Britain’s statistics agency has admitted it may not be able to replace its faulty labour force survey until 2027, leaving policymakers facing further uncertainty over the state of the jobs market.
Switching to the new survey in mid-2025 was now unlikely, the Office for National Statistics said on Tuesday, suggesting that “aiming to complete this process in 2027” was more likely.
At the same time, the ONS said it was working to improve its existing survey, putting more interviewers in the field and boosting the number of responses, while also working to identify potential bias in the results.
The agency has been working for the past year to boost the number of respondents to the survey — the main source of information on the state of the UK jobs market, and a crucial input to the Bank of England’s decisions on interest rates.
A plunge in the response rate forced it first to suspend LFS-based data, then to badge it as “statistics in development”.
“The changes have led to some data instability,” the ONS said, warning that “the complexity of the issues mean that it will take time for the impact of any improvements to be fully realised”.
Adam Corlett, economist at the Resolution Foundation, said the agency’s existing survey “presents a misleading picture of UK labour market trends, and is not fit to be used for critical decisions like setting interest rates or making fiscal projections”.
In May, the BoE’s Monetary Policy Committee publicly called attention to “considerable uncertainty” over the jobs data that was making it “more difficult to gauge the underlying state of the labour market”.
In the same month Huw Pill, the central bank’s chief economist, criticised the ONS in a private letter, saying its efforts to fix the LFS had been insufficient to date.
The ONS announced the delay on Tuesday as it revealed that under its existing survey the UK workforce was 484,000 bigger than previously estimated in the second quarter of this year, leaving productivity correspondingly lower.

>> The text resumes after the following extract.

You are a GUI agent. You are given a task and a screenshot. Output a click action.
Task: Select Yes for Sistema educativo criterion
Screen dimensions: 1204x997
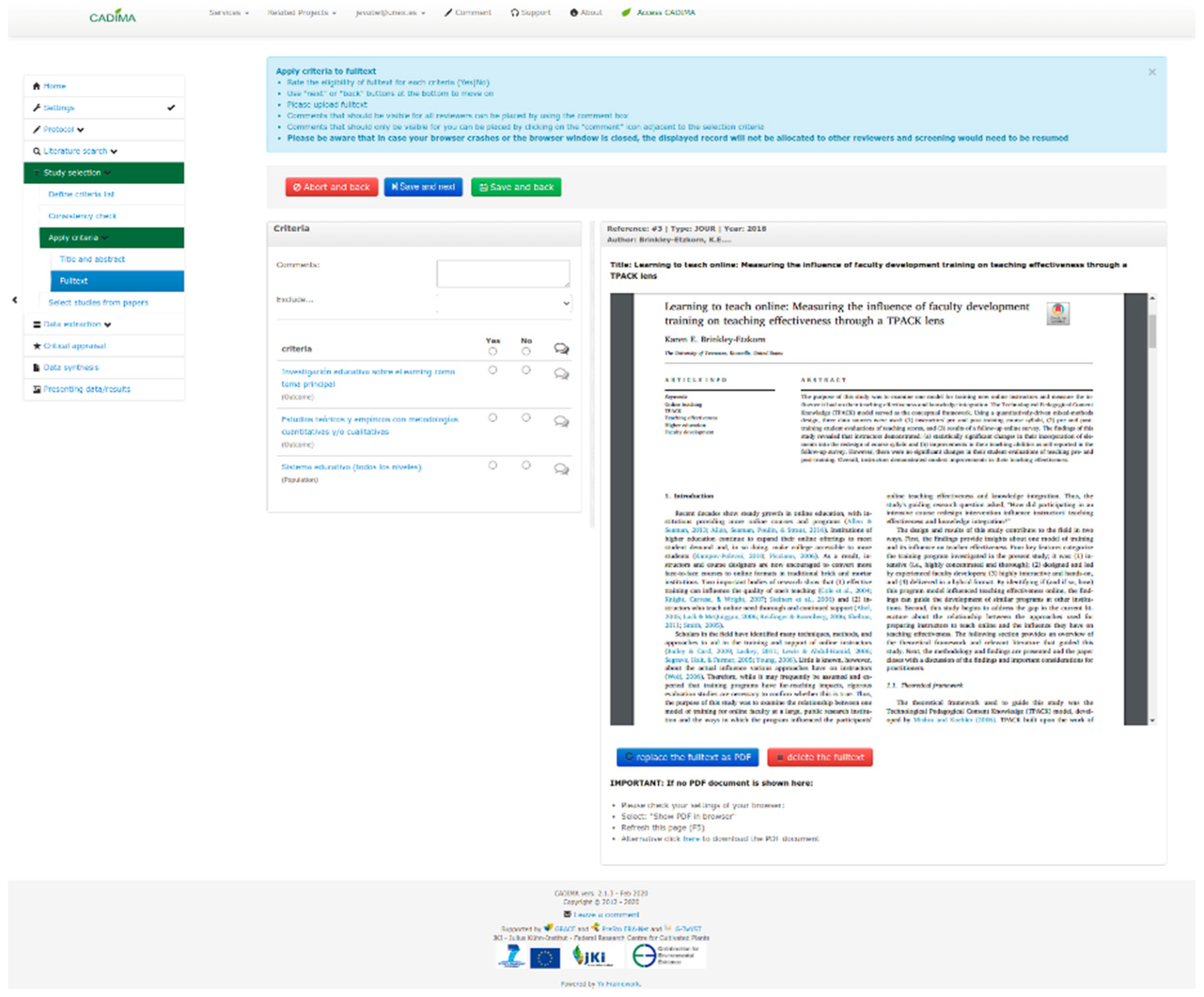[492, 465]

It said its new estimate of 33.5mn people in employment in April to June 2024 meant the workforce had grown since the pandemic, rather than barely recovering as previous figures suggested.
With more people in work, UK productivity looks even worse than previously thought. The ONS said output per hour worked in April to June was 0.9 per cent lower than a year earlier, rather than the previous estimate of a 0.3 per cent contraction.